(ABOUT THIS TASK): Filter the entries down to the lines holding "Select", then copy those lines.

(THE INPUT):
---*---

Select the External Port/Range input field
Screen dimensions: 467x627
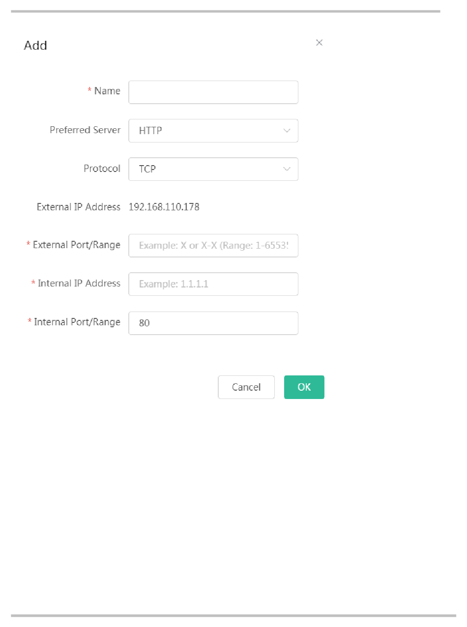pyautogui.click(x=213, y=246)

---*---

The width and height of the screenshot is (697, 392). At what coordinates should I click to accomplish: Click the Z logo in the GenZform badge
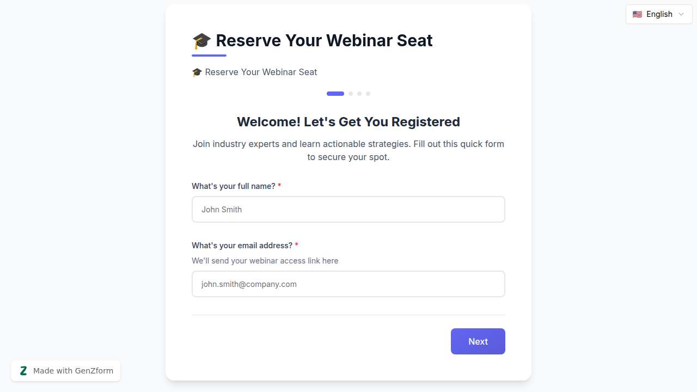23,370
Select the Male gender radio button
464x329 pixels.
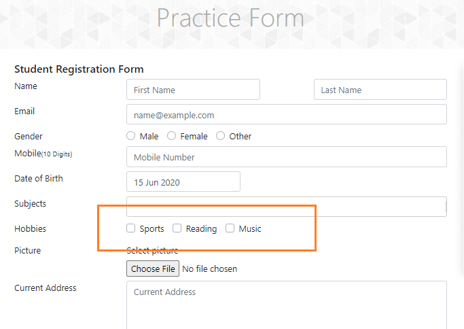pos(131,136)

---*---

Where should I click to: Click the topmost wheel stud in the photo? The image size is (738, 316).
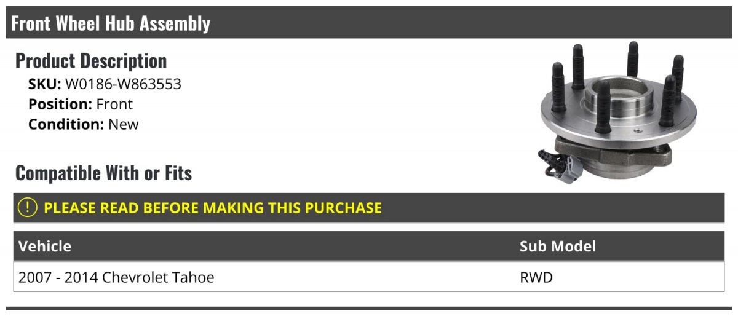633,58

---*---

(SOLUTION BELOW):
Select the External Port/Range input field
Select the Male gender radio button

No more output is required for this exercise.